Excerpted text:
§ §

I don't have enough personal experience to give you anything more specific, so hope I haven't wasted your time.


----------



## drhowarddrfine (Apr 7, 2014)

I just queried the hosting company about this and they said that, while VirtIO works for them for disk drives, they still get kernel panics but they don't know if that's what's causing occasional crashes on their side.


----------



## bigb89 (Apr 8, 2014)

I'm not sure if the kernel panics are related to VirtIO. Freebsd 10 has native support for the VirtIO drivers. I've switched both of my KVM VMs to use VirtIO.

My FreeBSD 9.2 is using VirtIO for both network drivers as well as the disk block drivers. For my Freebsd 10, I'm only using VirtIO for the disks (never really got around to switch the network as well), and both of have been running without any issues.

§ §

Tasks:
[1] Decide whether each statement agrees with the VirtIO forum thread, answering yes or no and quoting the deciding words. (a) The hosting company said VirtIO works for them for disk drives. (b) The hosting company confirmed that VirtIO causes its occasional crashes. (c) On the FreeBSD 10 virtual machine, bigb89 uses VirtIO for the network as well as the disks.
[2] Extend the VirtIO forum thread, picking up right after its final sentence.

§ §

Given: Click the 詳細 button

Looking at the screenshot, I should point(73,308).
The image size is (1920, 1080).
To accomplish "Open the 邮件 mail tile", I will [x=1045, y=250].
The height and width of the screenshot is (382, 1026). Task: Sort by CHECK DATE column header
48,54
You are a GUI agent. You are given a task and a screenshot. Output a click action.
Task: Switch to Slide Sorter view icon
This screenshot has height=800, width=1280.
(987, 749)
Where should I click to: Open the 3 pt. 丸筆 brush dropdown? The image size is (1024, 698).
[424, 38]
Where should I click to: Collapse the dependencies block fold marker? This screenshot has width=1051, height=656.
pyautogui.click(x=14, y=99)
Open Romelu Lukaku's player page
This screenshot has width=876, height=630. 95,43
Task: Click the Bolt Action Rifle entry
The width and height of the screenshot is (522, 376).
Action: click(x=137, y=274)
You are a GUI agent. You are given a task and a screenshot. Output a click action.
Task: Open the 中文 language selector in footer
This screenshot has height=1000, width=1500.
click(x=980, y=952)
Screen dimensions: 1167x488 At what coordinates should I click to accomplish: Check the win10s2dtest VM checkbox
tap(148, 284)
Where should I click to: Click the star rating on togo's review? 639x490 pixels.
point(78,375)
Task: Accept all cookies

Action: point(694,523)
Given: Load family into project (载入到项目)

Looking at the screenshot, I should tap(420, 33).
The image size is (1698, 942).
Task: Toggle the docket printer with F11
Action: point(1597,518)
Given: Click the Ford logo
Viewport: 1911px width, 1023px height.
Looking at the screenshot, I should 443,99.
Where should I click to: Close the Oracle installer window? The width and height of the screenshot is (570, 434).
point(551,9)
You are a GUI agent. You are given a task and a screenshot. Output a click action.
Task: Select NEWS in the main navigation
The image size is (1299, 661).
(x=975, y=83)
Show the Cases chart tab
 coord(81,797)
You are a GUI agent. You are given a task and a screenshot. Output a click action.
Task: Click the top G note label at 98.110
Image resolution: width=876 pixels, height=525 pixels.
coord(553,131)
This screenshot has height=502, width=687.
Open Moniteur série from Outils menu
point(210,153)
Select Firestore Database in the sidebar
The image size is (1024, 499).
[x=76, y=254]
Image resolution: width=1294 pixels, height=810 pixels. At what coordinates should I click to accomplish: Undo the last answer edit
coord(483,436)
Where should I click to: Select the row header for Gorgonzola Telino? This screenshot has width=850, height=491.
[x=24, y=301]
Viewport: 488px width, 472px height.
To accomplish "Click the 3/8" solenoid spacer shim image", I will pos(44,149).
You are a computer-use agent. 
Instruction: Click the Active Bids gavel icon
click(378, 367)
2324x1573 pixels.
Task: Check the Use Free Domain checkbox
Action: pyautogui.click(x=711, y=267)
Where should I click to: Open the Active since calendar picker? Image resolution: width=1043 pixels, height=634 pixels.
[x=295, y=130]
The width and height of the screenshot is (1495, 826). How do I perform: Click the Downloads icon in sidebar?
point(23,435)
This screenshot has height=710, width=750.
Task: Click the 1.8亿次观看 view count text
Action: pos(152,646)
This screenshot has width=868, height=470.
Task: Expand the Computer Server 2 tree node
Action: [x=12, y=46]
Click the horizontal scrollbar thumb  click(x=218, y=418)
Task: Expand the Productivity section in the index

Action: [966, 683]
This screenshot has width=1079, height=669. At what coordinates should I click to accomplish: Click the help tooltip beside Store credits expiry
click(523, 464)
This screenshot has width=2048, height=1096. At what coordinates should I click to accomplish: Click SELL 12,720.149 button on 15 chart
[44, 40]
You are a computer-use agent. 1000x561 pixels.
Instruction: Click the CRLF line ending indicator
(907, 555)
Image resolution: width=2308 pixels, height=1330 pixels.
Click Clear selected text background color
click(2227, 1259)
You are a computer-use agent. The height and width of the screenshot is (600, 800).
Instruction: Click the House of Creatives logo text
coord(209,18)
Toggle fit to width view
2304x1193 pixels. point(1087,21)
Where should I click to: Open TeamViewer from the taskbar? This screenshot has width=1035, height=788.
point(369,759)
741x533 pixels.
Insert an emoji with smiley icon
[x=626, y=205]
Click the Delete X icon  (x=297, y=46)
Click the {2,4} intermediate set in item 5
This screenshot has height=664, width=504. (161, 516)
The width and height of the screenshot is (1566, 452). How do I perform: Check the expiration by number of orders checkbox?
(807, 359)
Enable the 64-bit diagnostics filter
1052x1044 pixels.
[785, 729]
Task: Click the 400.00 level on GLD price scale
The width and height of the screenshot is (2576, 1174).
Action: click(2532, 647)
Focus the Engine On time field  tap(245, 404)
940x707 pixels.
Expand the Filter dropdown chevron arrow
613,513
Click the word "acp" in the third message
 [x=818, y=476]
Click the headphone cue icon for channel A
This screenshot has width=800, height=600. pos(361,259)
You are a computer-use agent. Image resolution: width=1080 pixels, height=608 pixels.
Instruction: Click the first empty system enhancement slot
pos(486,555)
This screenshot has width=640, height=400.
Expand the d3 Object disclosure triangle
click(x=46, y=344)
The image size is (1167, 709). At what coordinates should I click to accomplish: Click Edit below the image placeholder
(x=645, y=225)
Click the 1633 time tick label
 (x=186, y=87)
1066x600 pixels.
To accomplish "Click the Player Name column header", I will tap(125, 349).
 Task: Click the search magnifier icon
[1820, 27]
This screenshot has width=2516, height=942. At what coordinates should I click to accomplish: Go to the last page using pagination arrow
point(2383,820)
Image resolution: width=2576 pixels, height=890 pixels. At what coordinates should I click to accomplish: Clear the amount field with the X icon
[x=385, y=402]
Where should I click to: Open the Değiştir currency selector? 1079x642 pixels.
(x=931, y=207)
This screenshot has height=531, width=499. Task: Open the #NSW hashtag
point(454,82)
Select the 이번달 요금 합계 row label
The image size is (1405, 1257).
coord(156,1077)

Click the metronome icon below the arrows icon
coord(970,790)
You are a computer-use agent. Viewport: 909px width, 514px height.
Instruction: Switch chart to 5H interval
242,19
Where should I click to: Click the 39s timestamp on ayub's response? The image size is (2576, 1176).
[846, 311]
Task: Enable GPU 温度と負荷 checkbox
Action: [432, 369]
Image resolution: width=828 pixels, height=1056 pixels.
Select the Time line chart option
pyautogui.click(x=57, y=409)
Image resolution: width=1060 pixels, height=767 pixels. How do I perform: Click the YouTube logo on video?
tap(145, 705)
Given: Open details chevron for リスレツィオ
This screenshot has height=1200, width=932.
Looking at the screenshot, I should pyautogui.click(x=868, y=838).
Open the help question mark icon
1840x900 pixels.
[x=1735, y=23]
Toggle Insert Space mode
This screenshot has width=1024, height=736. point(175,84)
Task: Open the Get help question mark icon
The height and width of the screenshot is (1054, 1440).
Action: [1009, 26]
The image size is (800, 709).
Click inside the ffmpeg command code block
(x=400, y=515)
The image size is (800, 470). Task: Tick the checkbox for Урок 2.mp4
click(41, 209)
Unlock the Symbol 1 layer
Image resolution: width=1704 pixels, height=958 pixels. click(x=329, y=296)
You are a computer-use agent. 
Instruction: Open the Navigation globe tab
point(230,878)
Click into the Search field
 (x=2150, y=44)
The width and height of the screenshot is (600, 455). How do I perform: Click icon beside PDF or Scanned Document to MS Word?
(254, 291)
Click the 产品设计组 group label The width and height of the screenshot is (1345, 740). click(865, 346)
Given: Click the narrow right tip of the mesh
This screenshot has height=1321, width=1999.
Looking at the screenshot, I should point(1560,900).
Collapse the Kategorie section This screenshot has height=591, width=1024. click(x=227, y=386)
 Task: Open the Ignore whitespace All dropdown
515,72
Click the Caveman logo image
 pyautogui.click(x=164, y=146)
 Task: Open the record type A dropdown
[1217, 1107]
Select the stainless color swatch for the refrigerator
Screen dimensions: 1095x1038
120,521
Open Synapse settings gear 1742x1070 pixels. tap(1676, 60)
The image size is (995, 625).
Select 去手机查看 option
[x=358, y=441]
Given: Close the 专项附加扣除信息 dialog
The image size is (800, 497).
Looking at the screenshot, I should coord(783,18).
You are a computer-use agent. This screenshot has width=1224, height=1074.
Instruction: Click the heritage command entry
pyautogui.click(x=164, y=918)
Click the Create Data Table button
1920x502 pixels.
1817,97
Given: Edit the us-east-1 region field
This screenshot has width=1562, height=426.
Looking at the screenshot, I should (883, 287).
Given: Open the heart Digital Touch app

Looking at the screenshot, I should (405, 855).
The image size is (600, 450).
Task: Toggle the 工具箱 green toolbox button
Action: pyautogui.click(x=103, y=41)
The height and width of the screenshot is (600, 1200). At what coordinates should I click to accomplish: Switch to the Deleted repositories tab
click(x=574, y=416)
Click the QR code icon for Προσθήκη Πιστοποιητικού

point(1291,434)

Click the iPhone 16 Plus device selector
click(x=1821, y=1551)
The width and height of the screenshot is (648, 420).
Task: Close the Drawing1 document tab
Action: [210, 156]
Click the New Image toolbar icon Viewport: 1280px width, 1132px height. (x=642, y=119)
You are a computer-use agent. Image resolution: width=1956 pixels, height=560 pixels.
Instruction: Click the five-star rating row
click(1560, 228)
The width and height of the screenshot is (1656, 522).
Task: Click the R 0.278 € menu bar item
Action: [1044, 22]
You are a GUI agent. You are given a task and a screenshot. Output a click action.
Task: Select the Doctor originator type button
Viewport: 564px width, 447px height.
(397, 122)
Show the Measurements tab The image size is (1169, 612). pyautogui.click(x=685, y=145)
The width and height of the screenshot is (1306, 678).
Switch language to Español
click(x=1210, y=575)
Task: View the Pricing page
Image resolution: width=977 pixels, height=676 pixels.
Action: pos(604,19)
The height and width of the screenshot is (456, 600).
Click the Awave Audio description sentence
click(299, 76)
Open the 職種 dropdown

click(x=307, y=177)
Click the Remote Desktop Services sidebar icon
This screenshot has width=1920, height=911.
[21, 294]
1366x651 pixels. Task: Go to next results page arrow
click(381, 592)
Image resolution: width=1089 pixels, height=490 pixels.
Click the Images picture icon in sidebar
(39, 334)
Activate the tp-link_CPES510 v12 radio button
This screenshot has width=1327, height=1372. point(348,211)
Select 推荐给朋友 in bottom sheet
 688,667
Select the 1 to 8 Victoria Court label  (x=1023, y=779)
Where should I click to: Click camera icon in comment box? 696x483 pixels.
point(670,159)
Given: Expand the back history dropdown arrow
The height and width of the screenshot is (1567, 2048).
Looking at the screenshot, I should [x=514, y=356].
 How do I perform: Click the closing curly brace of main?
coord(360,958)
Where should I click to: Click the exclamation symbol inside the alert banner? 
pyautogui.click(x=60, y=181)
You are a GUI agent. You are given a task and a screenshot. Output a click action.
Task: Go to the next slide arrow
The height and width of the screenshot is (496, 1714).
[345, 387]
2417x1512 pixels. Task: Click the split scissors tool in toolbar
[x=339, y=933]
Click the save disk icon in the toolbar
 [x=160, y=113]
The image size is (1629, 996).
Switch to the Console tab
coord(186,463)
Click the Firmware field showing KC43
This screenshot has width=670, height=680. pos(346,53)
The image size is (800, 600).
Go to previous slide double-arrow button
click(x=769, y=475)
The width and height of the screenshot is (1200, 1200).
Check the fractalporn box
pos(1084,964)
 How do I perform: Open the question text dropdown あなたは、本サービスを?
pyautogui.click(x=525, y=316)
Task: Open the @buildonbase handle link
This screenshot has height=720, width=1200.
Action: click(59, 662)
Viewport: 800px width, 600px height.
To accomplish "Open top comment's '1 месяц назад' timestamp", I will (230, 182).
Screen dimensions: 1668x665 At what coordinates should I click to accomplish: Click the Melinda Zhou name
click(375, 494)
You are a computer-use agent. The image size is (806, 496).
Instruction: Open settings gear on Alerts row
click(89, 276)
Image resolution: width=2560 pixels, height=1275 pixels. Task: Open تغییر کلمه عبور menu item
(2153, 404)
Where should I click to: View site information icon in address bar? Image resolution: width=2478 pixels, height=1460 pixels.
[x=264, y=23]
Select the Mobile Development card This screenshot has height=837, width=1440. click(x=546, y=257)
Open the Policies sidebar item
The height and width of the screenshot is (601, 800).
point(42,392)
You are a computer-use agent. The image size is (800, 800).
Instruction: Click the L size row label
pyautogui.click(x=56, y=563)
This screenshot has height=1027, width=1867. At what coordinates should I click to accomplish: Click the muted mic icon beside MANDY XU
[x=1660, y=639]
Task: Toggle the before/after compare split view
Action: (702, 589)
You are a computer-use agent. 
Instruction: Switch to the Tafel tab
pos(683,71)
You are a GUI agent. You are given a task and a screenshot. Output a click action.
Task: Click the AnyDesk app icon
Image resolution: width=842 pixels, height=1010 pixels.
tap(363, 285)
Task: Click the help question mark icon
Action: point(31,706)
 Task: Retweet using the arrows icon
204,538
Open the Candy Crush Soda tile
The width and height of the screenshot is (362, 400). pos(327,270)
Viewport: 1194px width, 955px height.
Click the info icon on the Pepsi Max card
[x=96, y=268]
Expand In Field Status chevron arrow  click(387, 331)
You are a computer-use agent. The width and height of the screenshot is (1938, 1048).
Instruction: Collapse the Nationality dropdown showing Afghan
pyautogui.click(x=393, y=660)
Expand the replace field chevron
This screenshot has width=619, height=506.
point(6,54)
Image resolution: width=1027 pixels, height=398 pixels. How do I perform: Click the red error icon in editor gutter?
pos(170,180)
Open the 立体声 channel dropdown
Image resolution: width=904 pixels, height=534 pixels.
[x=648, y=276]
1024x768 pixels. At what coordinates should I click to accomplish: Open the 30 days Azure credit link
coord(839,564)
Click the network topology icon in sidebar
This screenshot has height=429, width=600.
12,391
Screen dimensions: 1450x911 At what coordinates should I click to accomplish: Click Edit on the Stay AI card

§ §

Written responses:
[1]
(a) Yes: "while VirtIO works for them for disk drives"
(b) No: "they don't know if that's what's causing occasional crashes on their side"
(c) No: "For my Freebsd 10, I'm only using VirtIO for the disks (never really got around to switch the network as well)"

[2]
The only I think that I haven't gotten to work on FreeBSD, is to hot-add VirtIO disks. I've created this thread a while back:  http://forums.freebsd.org/viewtopic.php?f=48&t=45194 but haven't found a solution.

I'm able to hot-add VirtIO disks to pretty much all the other OSes out there, except FreeBSD (9 and 10). So maybe soon that will be fixed as well.


----------



## drhowarddrfine (Apr 8, 2014)

I know I'm being lazy but why should I switch to VirtiO? I'm willing to do it and see what happens.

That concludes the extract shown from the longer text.